Le mouvement de réveil qui donna naissance à notre Eglise et son accroissement ne se fit pas s'en agiter la paroisse. Ainsi dans les notes en notre possession on peut lire qu'aux réunions de novembre 1891 le public autre que les habitués s'abstient, l'influence du mouvement inquiète. Ailleurs on trouve encore, des réunions combatives sont organisées en février 1893 par le pasteur de l'Eglise nationale et le pasteur de l'Eglise libre.

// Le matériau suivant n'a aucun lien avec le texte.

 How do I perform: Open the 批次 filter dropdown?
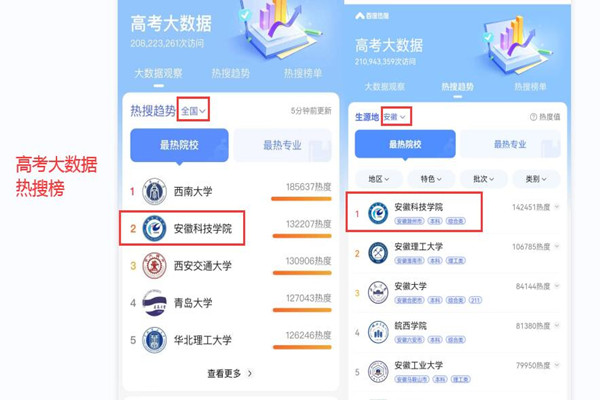[484, 179]
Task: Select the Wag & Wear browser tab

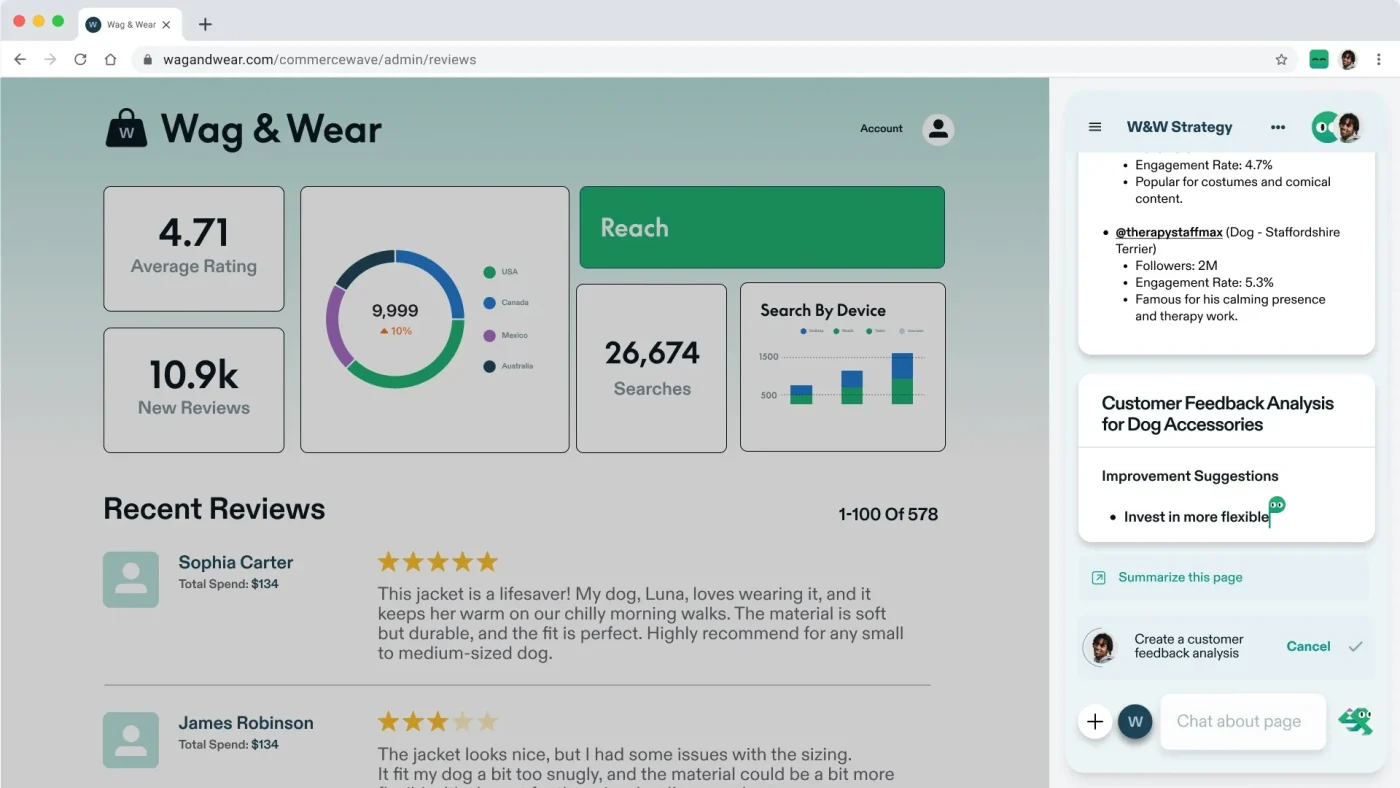Action: (x=130, y=24)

D'autres luttes s'engageront dans les années suivantes. Relevons que ces "luttes" servirent davantage et principalement à clarifier les positions de chacun plutôt qu'à contrer un adversaire. Le mouvement de réveil ainsi que l'émergence de sociétés de tempérance créèrent, il faut bien l'admettre, une certaine confusion dans la vie spirituelle des habitants de la localité. Toutefois ceci n'empêcha pas une certaine collaboration. Ainsi on vit, par exemple, l'Eglise baptiste se joindre à l'Eglise libre pour fêter Noël le 24 décembre 1894 à la salle des Conférences avec la présence de 350 enfants. Cette collaboration cessa dès Noël 1896, l'Oratoire ayant été construit entre temps.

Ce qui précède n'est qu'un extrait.